GRANBY — In response to increasing enrollment in Granby Public Schools, district officials are considering rearranging the new East Meadow Elementary School’s setup to maintain target class sizes.

The Granby School Committee has developed four options in anticipation of a capacity issue in the 2020-2021 school year:

■Moving sixth-grade classes to the Granby Junior-Senior High School (GJSHS) building.

■Moving preschool classes to the GJSHS building or an alternate site.

■Turning art and music classrooms into cart classrooms, which would free up the former two spaces for regular classrooms.

■Maintaining the current setup at East Meadow.

To gather community input and generate additional ideas, school officials held two focus group meetings in the morning and evening Wednesday, with the first meeting drawing 17 parents. A second set of meetings, which will share the same format and topics, will be held at 8:30 a.m. and 6:30 p.m. on Monday in the East Meadow school library. 

Granby Schools previously struggled with declining enrollment, but saw an increase for the first time in eight years during the past school year, then-School Committee Chairman Emre Evren said at a Town Meeting in June — more than 30 new students joined the district. Enrollment is the district’s primary source of revenue. 

But the elementary school building was designed at a time when enrollment was declining, Superintendent Sheryl Stanton said at the Wednesday morning meeting, and the Massachusetts School Building Authority, which provided funding for the project, recommended a “conservative” design that reflected this smaller student body size. Features not included in the state agency’s recommended design, such as additional classrooms, must be funded by the town. 

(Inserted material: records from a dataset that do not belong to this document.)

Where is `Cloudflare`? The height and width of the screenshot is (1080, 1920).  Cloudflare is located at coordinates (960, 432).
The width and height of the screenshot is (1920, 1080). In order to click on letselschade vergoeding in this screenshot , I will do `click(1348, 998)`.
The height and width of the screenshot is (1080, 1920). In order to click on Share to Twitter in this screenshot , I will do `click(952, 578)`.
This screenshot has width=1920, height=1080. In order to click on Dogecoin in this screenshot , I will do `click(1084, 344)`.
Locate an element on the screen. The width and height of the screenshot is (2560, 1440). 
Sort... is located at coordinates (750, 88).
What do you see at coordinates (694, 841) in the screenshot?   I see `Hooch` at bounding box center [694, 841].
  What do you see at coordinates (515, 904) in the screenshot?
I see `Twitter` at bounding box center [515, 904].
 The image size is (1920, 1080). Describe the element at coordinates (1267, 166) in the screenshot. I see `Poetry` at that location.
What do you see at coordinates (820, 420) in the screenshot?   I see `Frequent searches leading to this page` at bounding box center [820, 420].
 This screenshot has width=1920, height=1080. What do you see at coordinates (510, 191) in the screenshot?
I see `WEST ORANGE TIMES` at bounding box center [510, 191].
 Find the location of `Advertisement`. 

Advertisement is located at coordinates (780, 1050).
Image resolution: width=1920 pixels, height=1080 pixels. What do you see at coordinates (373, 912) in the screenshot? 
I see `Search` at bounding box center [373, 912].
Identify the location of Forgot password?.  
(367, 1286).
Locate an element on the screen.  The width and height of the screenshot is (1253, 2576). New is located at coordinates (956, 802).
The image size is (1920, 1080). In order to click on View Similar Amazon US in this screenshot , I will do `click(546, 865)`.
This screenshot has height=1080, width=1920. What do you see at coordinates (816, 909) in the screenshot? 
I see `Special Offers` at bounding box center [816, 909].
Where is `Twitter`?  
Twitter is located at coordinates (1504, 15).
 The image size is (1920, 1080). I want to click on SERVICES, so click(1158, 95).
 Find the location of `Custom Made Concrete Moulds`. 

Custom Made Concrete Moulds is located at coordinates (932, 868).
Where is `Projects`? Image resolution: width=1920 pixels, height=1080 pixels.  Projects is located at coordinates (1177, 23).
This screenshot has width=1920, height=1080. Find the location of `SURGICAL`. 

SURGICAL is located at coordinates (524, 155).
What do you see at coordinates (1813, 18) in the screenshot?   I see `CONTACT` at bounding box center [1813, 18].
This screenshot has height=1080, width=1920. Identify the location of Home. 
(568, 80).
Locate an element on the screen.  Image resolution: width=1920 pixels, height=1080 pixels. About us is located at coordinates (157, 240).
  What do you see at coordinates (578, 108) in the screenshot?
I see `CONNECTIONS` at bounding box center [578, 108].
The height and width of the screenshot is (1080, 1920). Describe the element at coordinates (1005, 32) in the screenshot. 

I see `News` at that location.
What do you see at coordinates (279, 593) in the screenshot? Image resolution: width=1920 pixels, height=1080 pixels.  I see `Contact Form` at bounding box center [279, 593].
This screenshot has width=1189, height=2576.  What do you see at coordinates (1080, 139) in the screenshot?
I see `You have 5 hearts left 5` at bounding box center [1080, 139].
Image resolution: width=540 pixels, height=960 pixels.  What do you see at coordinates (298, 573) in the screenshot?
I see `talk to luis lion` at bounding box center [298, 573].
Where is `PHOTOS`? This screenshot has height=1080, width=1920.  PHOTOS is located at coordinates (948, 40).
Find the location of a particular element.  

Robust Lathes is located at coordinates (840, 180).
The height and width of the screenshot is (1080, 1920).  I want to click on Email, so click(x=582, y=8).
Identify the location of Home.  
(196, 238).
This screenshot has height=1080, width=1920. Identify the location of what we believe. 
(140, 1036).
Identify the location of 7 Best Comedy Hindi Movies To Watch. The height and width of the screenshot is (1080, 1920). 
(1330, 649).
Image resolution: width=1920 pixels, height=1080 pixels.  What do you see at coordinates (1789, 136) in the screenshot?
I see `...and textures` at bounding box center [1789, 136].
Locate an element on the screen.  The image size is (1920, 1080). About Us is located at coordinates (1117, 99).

Stanton attributed the increase in enrollment to the new East Meadow building — which opened last year after the old building underwent a $32.5 million renovation and expansion — along with a new administration.

“I think there’s an excitement,” she said. 

“We are bucking the trend of declining enrollment, which is a good thing,” Stanton said, “but it has created this capacity issue.”

At the Wednesday morning focus group meeting, some parents expressed concerns that sixth graders and older high school students have too large of an age gap to place under the same roof.

But beginning in the 2020-2021 school year, current conditions could compromise the school’s target class sizes, which are 17-22 students per class in kindergarten through third grade, and 20-25 students per class in fourth through sixth grade.

The music and art classrooms are also specially equipped for their subjects, Stanton said at a Sept. 10 School Committee meeting. The art room, for instance, has a kiln and multiple sinks. 

School officials intend to pitch a proposal at the Oct. 8 School Committee meeting, and come to a decision on Nov. 5 following discussion with the School Committee.